La Corte europea con la sentenza del 06/09/2011 nel procedimento C-442/09, ha affermato che il miele non possa essere venduto se contiene polline proveniente da piante geneticamente modificate perché il miele, che contiene tali pollini, legalmente sono considerati alimenti geneticamente modificati in quanto sono destinati ad essere ingeriti dall’essere umano. Anche la minima traccia di materiale geneticamente modificato richiede una valutazione di sicurezza e un’autorizzazione. In tal caso la tutela della salute umana richiede che venga prestata la debita attenzione al controllo dei rischi derivanti dall’immissione deliberata nell’ambiente di OGM..
Secondo la Corte la libera circolazione degli alimenti e dei mangimi sicuri e sani costituisce un aspetto essenziale del mercato interno e contribuisce in modo significativo alla salute e al benessere dei cittadini, nonché alla realizzazione dei loro interessi sociali ed economici.
Pertanto conseguentemente, gli alimenti geneticamente modificati dovranno essere sottoposti a una valutazione della sicurezza tramite una procedura comunitaria prima di essere immessi sul mercato.
Si legge nella sentenza, “L’art. 36a della legge in materia di ingegneria genetica (Gentechnikgesetz; in prosieguo: la «GenTG»), introdotto dalla legge 21 dicembre 2004 (BGBl. 2005 I, pag. 186), è formulato come segue:
«Il trasferimento di determinate caratteristiche di un organismo che dipendono da lavori di ingegneria genetica costituisce, così come eventuali altre immissioni di [OGM], un’alterazione sostanziale ai sensi dell’art. 906 del codice civile [Bürgerliches Gesetzbuch; in prosieguo: il “BGB”], se, contrariamente alle intenzioni dell’avente titolo, a causa di tale trasferimento o altra immissione i prodotti, segnatamente,
1) non possono essere immessi in commercio, o
2) possono essere immessi in commercio, ai sensi della presente legge o di altre disposizioni, solo etichettati in modo da segnalare la modificazione genetica (…)».
Nel 1998 la Monsanto Europe, in attuazione della decisione della Commissione 22 aprile 1998, 98/294/CE, concernente l’immissione in commercio di granturco geneticamente modificato (Zea mays L. Linea MON 810), a norma della direttiva del Consiglio 90/220/CEE (GU L 131, pag. 32), ha ottenuto un’autorizzazione all’immissione in commercio del mais geneticamente modificato MON 810 La coltivazione del mais MON 810 è stata vietata in Europa che ha disposto la sospensione temporanea dell’autorizzazione all’immissione in commercio.

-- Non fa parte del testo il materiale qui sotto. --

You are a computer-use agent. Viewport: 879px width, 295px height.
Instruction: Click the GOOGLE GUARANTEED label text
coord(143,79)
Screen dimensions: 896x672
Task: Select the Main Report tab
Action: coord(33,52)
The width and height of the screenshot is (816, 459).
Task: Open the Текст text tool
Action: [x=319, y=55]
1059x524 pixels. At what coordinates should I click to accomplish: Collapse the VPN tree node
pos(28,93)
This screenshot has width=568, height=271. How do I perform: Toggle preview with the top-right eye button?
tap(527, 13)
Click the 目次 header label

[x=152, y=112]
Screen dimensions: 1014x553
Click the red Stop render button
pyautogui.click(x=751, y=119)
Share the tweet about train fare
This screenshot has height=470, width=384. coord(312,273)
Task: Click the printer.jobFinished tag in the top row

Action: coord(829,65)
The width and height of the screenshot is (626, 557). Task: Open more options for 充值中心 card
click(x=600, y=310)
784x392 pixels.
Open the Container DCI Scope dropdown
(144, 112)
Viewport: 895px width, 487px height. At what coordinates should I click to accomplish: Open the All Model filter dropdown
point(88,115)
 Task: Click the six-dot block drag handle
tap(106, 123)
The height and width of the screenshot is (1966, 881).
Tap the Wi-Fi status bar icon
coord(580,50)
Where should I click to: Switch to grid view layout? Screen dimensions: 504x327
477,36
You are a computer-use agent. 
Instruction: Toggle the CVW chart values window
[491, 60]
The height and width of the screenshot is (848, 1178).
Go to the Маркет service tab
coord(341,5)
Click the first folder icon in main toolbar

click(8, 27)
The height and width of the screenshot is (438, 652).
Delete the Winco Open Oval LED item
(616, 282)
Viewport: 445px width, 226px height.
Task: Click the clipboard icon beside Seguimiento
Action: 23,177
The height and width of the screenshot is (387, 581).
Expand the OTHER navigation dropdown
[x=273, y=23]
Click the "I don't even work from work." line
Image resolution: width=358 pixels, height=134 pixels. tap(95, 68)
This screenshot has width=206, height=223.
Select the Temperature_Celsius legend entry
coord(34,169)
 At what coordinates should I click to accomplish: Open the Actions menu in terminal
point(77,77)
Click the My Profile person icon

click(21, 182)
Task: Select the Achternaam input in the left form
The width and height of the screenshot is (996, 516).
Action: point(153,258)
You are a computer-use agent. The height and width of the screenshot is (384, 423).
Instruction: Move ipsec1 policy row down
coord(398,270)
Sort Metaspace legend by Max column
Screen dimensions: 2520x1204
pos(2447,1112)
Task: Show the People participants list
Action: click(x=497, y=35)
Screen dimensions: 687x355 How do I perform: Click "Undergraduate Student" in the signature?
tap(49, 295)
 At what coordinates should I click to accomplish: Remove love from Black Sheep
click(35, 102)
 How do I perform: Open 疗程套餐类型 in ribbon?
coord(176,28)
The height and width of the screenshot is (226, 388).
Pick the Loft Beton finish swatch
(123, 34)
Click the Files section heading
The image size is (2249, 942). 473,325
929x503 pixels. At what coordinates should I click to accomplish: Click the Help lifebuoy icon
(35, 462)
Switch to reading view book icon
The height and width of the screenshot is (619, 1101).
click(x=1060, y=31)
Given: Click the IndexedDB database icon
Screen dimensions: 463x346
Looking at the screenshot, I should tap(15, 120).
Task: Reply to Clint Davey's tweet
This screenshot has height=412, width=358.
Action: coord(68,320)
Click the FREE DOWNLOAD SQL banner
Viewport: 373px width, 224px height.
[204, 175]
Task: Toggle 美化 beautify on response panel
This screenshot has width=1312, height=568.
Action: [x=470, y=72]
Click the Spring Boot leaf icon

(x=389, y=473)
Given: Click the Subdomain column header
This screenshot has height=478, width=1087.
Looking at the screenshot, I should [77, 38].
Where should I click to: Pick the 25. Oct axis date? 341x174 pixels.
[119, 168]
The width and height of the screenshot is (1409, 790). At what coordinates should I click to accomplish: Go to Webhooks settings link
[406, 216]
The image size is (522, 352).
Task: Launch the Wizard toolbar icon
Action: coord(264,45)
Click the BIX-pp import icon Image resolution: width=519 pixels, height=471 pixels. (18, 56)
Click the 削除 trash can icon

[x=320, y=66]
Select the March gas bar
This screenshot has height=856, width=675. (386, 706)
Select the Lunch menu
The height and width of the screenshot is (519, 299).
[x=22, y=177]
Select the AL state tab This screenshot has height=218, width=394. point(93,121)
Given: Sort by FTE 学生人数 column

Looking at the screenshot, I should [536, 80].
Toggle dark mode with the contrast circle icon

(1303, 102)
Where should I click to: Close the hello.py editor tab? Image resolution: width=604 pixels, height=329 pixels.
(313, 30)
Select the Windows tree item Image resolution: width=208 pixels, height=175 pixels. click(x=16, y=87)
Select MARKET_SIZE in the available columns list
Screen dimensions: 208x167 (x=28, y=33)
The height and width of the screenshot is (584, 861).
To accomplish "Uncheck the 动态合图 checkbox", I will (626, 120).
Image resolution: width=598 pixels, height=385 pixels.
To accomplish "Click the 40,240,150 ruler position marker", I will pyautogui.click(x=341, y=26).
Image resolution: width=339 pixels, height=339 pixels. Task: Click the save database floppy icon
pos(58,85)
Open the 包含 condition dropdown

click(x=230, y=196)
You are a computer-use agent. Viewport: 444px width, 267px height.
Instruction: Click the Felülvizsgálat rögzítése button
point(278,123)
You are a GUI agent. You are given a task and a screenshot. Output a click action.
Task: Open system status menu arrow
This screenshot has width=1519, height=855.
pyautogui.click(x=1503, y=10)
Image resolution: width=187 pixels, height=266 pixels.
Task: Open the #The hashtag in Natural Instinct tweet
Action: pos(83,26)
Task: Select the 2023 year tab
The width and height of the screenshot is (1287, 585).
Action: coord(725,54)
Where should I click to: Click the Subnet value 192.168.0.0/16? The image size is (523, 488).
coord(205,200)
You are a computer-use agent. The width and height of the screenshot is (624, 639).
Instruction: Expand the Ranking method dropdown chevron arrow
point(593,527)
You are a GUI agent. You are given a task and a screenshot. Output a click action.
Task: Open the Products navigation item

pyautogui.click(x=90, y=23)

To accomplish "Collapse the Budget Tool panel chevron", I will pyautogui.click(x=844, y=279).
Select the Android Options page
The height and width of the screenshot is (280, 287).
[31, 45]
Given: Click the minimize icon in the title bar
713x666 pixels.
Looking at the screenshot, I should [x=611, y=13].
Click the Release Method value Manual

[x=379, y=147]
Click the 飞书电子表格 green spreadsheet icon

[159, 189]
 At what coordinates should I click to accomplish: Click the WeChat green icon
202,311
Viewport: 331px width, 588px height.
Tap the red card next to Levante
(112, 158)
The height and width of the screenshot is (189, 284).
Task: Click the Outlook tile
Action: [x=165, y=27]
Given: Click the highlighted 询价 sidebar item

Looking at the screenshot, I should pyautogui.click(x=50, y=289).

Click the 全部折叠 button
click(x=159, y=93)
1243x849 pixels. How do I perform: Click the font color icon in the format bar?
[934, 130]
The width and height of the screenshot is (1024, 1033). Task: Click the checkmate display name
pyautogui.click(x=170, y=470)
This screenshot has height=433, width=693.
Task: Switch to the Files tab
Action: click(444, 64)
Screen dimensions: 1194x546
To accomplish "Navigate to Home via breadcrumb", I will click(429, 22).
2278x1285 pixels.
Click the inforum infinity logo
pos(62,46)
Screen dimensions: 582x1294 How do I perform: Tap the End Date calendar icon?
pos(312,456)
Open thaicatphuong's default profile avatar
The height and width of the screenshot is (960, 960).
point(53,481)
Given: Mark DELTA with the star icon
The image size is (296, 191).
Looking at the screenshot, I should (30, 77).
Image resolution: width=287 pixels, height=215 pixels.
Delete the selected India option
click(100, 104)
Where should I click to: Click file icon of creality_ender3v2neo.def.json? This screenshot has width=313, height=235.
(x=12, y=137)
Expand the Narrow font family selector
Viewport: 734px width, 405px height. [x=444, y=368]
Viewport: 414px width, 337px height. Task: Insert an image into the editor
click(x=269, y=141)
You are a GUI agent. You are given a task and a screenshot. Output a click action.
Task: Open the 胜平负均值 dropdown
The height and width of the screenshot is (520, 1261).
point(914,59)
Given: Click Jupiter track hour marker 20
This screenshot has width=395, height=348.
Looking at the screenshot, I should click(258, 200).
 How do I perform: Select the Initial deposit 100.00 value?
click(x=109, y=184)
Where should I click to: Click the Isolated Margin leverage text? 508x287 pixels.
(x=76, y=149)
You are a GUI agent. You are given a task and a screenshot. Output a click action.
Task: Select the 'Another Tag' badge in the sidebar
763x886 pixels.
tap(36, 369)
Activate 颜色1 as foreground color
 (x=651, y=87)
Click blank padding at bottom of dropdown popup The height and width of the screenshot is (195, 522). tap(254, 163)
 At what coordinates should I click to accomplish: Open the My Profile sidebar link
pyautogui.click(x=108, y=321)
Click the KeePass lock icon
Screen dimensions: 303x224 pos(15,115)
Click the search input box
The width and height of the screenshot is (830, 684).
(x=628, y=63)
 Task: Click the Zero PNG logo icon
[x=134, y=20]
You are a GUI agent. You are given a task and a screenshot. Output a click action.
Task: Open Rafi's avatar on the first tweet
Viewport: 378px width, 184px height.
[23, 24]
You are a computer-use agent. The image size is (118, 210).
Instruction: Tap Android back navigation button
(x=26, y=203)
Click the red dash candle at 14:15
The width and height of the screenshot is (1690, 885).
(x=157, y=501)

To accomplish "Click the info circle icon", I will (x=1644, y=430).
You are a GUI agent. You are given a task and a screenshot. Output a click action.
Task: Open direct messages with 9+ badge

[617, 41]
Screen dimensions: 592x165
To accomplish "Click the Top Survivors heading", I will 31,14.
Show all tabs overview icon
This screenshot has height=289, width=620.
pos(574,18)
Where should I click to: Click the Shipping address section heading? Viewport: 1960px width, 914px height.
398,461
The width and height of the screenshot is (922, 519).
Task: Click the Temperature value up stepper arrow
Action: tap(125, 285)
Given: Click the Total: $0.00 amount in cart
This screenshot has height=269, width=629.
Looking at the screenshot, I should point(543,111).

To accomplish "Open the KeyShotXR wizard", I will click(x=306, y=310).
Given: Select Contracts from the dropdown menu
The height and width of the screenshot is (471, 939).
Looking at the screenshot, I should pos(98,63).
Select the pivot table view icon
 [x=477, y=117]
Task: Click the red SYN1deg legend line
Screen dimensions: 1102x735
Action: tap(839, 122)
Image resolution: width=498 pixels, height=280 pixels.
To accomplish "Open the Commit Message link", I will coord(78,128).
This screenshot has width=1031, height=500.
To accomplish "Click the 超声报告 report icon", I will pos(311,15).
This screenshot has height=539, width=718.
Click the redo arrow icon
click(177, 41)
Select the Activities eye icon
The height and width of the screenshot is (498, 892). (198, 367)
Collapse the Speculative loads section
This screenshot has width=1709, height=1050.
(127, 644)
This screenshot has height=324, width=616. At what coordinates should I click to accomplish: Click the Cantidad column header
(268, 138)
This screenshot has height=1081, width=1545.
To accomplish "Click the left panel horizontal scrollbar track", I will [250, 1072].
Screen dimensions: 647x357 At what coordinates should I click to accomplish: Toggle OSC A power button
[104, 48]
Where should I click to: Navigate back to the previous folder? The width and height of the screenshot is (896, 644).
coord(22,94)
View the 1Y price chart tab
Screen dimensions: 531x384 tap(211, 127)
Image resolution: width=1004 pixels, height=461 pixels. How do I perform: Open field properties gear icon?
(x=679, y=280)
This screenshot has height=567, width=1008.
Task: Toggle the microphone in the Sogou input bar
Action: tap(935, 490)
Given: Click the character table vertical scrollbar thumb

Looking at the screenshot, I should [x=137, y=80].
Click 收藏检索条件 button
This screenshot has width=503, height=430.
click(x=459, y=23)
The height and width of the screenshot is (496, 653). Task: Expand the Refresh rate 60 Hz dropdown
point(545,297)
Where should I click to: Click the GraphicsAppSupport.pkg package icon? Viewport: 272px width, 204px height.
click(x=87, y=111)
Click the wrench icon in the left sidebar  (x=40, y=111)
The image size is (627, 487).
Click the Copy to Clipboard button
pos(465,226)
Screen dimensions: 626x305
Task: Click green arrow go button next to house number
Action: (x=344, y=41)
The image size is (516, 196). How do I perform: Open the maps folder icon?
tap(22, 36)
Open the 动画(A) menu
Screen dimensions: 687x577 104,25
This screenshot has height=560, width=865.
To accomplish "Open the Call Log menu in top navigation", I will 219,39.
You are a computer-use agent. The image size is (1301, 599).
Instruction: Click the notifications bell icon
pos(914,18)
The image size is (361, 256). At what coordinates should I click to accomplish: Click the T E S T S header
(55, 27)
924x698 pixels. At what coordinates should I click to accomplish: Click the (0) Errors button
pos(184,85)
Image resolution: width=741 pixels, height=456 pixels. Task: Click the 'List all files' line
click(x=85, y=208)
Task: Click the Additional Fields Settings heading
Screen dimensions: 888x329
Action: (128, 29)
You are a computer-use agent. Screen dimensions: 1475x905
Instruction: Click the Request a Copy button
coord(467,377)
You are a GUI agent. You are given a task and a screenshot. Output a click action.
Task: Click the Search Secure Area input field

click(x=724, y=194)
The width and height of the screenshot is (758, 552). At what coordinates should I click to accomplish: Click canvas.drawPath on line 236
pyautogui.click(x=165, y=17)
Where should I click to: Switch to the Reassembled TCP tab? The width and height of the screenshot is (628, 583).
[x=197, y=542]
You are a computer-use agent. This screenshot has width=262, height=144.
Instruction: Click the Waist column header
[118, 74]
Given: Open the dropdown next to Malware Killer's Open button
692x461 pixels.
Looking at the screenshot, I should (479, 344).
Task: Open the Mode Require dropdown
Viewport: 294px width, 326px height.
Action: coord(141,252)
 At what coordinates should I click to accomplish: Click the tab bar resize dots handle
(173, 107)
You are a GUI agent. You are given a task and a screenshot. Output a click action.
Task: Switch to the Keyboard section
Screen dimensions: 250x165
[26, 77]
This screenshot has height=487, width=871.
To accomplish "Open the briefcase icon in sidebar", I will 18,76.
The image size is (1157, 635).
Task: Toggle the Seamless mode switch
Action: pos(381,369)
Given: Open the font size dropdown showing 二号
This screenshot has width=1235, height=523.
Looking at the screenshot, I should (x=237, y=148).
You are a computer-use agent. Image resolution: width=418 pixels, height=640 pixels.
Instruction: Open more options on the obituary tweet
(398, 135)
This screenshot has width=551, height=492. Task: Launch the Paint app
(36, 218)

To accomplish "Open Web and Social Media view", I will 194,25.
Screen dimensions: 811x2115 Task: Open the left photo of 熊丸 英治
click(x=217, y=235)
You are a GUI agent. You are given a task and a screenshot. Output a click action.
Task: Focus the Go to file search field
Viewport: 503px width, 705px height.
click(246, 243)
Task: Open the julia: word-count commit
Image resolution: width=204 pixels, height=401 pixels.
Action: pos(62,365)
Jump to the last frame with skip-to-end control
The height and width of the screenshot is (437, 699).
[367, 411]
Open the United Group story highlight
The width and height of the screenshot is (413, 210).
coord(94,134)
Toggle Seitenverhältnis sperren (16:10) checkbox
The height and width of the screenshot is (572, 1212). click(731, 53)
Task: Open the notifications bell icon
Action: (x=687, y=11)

Il mais MON 810 contiene un gene del batterio del terreno bacillus thuringiensis (Bt), che secerne tossine Bt nella pianta di mais. Tali tossine consentono di combattere le larve della piralide del mais, una farfalla parassita del mais le cui larve, in caso di infestazione, pregiudicano lo sviluppo della pianta. Le tossine Bt distruggono le cellule dell’apparato digerente delle larve causandone la morte.
Del polline, raccolto dalle api e riposto in talune parti dell’alveare ai fini dell’alimentazione, può finire con l’essere incorporato nel miele sia accidentalmente, attraverso le api stesse durante la produzione del miele, sia tecnicamente, mediante intervento dell’apicoltore, per effetto della centrifugazione dei favi durante la raccolta del miele, che determina l’estrazione, oltre che del contenuto degli alveoli in cui si trova il miele, anche del contenuto di alveoli vicini destinati allo stoccaggio del polline.
Nel 2005, nel polline di mais estratto dal sig. Bablok dagli alveari posti a una distanza di 500 m dai terreni del Freistaat Bayern è stata riscontrata la presenza, da un lato, di DNA di mais MON 810, nella misura del 4,1% rispetto al DNA complessivo del mais, e, dall’altro, di proteine transgeniche (tossina Bt).
Peraltro, è stata rilevata in alcuni campioni di miele del sig. Bablok la presenza di esigui quantitativi di DNA di mais MON 810, derivante dall’immissione di polline di tale mais.
Secondo Giovanni D’Agata, componente del Dipartimento Tematico Nazionale “Tutela del Consumatore” di Italia dei Valori e fondatore dello “Sportello dei Diritti” le autorità italiane sono tenute a fare le indagini e poi, se dovessero trovare tracce di organismi non autorizzati geneticamente modificati dovrebbero ordinare il ritiro immediato dal mercato. È infatti è reato punibile ai sensi delle leggi che regolamentano l’ingegneria genetica commercializzare prodotti geneticamente modificati ove non espressamente autorizzati a seguito di procedure comunitarie.